Porque sempre que se fala em pressão para se conseguir alguma coisa, fala-se em lobby. E, portanto, tem uma má conotação.
Tem problemas de reputação.
É, tem uma má conotação, sempre teve. O termo em si vem dos Estados Unidos, um dos primeiros presidentes [Ulysses Grant] recebia as pessoas no lobby de um hotel e foi daí que veio o termo. Mas, hoje em dia, a palavra em Portugal é conotada com cunhas, com corrupção, quando é totalmente diferente. Na APECOM, ao fim de muitos anos de não conseguirmos que o Estado regulamentasse o lobbying…
Nós votamos nos nossos representantes para eles decidirem a bem da causa pública. Muitas vezes a causa pública e a causa privada encontram-se. Quando não se encontram, o legislador deve decidir a bem da causa pública. Mas isso não impede o diálogo.

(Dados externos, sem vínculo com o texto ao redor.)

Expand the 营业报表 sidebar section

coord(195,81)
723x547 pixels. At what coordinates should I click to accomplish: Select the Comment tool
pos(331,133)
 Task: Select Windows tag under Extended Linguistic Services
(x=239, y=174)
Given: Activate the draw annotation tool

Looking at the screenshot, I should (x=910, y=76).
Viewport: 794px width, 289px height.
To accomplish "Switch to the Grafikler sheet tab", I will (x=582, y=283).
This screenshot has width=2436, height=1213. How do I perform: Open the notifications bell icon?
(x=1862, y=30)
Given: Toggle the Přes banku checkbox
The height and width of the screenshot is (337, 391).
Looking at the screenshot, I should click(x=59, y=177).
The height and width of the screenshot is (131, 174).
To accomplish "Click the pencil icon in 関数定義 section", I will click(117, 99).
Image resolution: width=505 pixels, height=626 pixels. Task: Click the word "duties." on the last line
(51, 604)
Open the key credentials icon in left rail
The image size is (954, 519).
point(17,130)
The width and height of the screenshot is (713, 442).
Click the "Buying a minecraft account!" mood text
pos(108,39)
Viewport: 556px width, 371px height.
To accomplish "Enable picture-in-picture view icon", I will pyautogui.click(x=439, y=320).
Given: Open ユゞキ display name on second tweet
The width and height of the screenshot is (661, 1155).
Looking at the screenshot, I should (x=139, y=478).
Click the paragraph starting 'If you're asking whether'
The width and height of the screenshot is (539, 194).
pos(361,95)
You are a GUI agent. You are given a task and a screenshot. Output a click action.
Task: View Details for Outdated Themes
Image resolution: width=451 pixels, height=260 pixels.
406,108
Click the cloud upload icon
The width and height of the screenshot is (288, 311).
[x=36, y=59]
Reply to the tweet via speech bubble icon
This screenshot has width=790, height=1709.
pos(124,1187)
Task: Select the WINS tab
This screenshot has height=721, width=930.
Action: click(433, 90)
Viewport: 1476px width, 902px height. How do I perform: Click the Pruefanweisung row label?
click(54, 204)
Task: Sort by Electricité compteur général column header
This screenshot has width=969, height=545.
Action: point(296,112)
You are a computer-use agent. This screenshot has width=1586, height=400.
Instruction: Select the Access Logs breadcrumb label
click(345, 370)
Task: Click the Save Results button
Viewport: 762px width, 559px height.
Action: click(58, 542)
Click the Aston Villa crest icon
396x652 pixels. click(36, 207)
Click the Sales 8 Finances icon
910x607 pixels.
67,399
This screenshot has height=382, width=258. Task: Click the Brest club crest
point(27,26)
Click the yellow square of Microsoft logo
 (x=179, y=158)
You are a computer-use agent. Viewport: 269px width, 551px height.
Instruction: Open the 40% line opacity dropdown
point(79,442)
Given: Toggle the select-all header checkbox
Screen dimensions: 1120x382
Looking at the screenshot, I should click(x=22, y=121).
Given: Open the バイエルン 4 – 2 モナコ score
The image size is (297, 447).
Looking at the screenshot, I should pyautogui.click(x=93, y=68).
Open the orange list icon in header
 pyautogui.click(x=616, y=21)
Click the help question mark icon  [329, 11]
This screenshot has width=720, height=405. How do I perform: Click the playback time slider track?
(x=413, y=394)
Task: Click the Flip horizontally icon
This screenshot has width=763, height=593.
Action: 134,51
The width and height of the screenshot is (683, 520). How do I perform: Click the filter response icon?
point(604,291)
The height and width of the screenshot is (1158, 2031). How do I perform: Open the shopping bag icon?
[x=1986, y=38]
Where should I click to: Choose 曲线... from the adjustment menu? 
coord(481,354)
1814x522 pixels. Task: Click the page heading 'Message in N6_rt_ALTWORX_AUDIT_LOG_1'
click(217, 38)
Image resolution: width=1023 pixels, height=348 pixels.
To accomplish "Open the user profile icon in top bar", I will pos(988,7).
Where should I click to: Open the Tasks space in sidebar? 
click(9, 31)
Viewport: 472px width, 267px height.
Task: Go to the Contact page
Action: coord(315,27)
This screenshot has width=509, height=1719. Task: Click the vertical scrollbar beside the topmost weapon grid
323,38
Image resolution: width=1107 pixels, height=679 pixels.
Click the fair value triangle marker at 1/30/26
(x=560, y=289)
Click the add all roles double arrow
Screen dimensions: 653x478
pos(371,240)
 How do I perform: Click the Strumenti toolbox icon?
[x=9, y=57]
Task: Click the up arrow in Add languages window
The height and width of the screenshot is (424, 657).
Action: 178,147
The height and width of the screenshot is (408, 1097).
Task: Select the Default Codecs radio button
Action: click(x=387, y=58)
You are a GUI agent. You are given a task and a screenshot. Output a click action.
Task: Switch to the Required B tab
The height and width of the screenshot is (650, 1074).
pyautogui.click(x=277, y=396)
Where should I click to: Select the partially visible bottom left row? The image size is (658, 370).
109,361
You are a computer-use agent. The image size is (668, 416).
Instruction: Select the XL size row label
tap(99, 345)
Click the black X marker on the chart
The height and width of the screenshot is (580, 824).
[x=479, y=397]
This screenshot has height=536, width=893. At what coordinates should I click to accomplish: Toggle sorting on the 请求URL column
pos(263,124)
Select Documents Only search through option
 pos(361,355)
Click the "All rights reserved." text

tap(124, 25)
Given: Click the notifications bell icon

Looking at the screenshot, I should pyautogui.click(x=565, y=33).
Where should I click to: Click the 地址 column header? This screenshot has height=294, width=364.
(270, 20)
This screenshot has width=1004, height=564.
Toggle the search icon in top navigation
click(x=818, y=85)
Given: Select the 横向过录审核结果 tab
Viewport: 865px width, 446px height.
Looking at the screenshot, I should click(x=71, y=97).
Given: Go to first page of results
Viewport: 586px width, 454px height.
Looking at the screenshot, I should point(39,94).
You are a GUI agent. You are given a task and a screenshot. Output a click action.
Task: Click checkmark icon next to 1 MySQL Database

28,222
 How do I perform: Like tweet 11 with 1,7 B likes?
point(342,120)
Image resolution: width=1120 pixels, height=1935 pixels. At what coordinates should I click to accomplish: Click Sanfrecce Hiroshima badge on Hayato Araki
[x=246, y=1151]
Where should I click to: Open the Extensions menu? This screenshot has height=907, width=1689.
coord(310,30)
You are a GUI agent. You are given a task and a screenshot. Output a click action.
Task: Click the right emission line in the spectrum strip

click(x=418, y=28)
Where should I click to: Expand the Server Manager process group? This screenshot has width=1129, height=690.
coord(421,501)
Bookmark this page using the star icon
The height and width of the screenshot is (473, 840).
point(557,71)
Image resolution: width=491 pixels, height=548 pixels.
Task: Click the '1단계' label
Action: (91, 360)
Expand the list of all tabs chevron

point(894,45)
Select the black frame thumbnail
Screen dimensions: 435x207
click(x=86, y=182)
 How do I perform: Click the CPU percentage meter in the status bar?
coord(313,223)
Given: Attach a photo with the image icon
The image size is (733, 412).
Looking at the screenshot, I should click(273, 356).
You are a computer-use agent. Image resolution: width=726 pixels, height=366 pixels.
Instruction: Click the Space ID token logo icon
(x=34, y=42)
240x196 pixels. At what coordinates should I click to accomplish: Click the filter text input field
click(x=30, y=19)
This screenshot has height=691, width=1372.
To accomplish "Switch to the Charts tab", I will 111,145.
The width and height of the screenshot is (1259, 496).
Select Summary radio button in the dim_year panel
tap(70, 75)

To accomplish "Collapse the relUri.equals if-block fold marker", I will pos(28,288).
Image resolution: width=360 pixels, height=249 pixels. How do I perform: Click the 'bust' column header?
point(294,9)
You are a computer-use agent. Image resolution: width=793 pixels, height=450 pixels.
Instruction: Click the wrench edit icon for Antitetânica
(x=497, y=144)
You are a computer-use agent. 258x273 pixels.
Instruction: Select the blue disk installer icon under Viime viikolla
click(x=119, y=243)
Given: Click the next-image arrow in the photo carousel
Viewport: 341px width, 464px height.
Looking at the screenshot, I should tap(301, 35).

Criaram um código de conduta.
Exato. Adiantamo-nos ao Estado e criámos um código de conduta porque trabalhávamos segundo regras utilizadas nos outros países. Já fazíamos tudo com transparência, tínhamos procedimentos que nunca deixámos de utilizar. Anunciamos sempre quem representamos, qual é o tema, quais são os interesses, sempre que reunimos com o legislador ou com o decisor levamos um documento a que chamamos de position paper, em que definimos quem é a entidade que se está a apresentar, qual é o tema, o problema e o contexto do problema, qual é a solução que achamos que existe para o tema e acabamos a dizer o que é que pedimos. E, depois, cabe ao legislador ou ao decisor tomar a decisão por ele próprio.
E fazer o contraditório.
Exato. Nós votamos nos nossos representantes para eles decidirem a bem da causa pública. Muitas vezes a causa pública e a causa privada encontram-se. Quando não se encontram, o legislador deve decidir a bem da causa pública. Mas isso não impede o diálogo.
Mesmo o lobby não estando regulado, apresenta-se como lobista.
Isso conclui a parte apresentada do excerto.